[DATA SHOWN]
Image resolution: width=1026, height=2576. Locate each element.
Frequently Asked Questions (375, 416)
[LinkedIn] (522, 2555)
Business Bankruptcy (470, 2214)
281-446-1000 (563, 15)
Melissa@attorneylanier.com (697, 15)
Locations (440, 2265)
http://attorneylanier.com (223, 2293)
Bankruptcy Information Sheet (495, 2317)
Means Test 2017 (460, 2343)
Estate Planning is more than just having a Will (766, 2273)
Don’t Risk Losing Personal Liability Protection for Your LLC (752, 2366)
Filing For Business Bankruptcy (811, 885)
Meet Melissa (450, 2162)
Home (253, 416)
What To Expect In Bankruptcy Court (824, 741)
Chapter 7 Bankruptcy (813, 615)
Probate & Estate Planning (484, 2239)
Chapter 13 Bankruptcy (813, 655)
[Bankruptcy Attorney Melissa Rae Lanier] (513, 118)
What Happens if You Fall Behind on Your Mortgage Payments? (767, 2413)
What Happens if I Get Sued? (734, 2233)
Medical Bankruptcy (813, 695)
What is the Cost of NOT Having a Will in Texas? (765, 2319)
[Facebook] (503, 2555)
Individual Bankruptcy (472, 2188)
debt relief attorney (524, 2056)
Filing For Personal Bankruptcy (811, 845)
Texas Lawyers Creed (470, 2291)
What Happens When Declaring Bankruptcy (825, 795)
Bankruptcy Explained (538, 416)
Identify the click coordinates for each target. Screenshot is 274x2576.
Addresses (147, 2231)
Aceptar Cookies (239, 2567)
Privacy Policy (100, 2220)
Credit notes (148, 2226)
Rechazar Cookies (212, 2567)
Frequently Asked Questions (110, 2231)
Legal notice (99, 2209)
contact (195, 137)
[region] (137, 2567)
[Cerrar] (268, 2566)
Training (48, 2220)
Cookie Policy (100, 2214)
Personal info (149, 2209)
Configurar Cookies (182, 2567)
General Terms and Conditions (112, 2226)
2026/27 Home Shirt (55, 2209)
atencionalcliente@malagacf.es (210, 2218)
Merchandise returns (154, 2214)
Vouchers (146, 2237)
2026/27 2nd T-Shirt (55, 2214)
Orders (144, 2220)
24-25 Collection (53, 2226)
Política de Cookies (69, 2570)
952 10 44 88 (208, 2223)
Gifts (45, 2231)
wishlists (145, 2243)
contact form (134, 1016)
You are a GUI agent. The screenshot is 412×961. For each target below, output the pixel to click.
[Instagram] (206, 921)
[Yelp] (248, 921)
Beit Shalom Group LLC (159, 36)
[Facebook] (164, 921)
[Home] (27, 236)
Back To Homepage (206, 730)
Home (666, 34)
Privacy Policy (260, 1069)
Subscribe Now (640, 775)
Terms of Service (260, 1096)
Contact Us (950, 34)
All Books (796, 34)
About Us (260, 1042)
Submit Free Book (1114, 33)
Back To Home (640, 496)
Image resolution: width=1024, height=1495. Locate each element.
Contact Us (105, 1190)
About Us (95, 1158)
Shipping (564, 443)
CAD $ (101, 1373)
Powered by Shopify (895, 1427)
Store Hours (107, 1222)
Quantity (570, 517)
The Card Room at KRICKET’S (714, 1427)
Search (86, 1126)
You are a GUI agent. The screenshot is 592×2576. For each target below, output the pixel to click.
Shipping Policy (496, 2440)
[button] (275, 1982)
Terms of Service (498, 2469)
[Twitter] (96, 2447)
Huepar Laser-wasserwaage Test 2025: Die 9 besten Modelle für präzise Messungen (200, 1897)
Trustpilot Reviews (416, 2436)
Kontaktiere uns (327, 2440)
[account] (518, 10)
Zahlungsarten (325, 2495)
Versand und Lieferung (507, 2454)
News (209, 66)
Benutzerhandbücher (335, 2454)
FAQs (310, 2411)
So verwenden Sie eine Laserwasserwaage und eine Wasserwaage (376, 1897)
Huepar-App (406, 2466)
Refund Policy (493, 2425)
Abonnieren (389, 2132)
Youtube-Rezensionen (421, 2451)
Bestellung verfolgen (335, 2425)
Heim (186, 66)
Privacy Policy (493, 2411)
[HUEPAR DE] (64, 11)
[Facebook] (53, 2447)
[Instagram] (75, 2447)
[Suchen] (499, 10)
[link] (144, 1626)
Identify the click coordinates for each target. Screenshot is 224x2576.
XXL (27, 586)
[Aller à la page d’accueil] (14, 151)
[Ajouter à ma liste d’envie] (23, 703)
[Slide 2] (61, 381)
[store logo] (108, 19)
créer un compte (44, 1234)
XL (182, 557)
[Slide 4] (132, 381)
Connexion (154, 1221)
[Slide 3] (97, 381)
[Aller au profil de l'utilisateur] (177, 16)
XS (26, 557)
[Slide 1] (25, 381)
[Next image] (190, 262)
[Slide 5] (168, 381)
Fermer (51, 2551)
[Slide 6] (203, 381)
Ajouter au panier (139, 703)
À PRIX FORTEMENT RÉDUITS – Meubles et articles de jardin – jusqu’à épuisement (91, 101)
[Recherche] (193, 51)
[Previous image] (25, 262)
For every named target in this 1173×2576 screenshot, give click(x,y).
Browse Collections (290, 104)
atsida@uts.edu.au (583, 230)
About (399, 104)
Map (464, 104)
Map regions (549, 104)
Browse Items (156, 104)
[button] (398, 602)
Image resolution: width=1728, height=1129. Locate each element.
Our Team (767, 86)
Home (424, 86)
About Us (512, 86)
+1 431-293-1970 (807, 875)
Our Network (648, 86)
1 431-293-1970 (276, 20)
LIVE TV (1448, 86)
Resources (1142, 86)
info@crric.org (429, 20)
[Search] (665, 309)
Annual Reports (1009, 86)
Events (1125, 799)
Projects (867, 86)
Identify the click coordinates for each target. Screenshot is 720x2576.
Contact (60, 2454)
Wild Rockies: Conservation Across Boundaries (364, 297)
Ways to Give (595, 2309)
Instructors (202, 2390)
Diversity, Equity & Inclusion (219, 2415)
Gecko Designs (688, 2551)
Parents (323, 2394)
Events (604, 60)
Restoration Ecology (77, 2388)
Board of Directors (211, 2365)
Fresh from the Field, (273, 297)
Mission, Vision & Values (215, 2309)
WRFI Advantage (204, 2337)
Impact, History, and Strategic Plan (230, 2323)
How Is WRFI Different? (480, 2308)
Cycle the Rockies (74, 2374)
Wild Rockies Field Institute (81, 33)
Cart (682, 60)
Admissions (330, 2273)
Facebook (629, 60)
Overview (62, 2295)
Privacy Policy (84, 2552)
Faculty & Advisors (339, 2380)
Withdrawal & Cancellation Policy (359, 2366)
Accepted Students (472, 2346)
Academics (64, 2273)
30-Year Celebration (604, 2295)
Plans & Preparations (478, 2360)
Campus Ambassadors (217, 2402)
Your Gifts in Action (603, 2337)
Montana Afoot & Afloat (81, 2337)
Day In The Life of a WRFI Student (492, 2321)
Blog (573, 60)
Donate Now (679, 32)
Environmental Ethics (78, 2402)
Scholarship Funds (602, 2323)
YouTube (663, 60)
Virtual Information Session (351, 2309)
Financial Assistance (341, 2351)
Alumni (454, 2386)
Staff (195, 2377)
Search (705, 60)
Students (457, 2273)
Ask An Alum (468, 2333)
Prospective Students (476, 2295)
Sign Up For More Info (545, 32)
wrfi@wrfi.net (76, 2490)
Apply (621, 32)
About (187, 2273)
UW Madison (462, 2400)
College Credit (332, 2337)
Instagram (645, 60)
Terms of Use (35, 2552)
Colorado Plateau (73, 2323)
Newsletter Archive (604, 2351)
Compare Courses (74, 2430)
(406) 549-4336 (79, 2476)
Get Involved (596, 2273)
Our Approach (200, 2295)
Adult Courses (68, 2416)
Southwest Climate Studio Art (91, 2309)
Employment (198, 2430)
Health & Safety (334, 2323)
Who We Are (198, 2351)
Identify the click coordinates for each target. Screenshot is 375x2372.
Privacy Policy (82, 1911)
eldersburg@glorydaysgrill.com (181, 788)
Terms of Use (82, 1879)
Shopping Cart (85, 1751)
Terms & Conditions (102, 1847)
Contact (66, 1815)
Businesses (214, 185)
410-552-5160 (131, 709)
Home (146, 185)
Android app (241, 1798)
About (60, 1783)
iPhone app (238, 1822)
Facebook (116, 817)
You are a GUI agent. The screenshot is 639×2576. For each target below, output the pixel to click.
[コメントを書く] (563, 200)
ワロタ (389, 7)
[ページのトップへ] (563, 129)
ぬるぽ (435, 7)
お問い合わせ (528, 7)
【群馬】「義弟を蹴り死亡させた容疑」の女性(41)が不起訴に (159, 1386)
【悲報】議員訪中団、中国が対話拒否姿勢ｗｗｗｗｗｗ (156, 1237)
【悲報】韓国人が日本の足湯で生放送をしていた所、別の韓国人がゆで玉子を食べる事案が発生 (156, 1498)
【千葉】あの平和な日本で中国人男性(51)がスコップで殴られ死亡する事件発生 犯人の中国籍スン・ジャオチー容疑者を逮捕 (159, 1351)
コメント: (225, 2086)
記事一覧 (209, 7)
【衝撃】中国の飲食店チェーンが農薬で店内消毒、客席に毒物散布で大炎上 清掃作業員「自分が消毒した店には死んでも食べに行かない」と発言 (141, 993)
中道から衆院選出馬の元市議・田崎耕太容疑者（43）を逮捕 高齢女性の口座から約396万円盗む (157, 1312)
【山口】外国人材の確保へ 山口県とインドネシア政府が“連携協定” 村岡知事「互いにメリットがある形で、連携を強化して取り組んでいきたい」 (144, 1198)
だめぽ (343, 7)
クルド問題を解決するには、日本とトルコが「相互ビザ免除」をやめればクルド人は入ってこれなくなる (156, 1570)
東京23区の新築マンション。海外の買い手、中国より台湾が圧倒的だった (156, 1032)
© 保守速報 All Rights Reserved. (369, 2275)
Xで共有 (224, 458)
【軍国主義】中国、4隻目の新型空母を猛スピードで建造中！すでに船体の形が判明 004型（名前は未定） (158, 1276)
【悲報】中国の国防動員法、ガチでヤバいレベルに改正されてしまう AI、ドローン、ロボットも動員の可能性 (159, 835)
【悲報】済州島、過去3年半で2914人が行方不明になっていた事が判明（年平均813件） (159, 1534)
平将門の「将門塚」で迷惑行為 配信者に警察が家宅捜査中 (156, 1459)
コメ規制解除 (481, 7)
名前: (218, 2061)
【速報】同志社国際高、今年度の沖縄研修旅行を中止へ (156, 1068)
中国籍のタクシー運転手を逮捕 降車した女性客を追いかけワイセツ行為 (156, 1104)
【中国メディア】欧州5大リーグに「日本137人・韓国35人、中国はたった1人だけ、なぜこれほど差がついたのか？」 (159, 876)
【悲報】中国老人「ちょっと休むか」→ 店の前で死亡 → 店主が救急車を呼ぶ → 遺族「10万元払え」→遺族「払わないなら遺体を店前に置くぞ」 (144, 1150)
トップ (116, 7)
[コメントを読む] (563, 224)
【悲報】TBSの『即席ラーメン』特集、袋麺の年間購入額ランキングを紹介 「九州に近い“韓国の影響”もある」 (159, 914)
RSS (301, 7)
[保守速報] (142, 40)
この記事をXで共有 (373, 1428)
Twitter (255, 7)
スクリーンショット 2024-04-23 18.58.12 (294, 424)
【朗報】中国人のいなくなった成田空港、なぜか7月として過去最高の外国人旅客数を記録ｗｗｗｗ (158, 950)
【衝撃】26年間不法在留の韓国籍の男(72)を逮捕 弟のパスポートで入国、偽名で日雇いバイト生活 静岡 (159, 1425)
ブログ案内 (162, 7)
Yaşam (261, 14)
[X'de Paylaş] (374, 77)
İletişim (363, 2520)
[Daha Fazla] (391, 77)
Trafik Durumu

[WHAT YOU ARE ASKED TO DO] Return every line of the preceding records in which the word "Information" appears.

[SOLUTION FOR THIS PROBLEM]
Bankruptcy Information Sheet (495, 2317)
Virtual Information Session (351, 2309)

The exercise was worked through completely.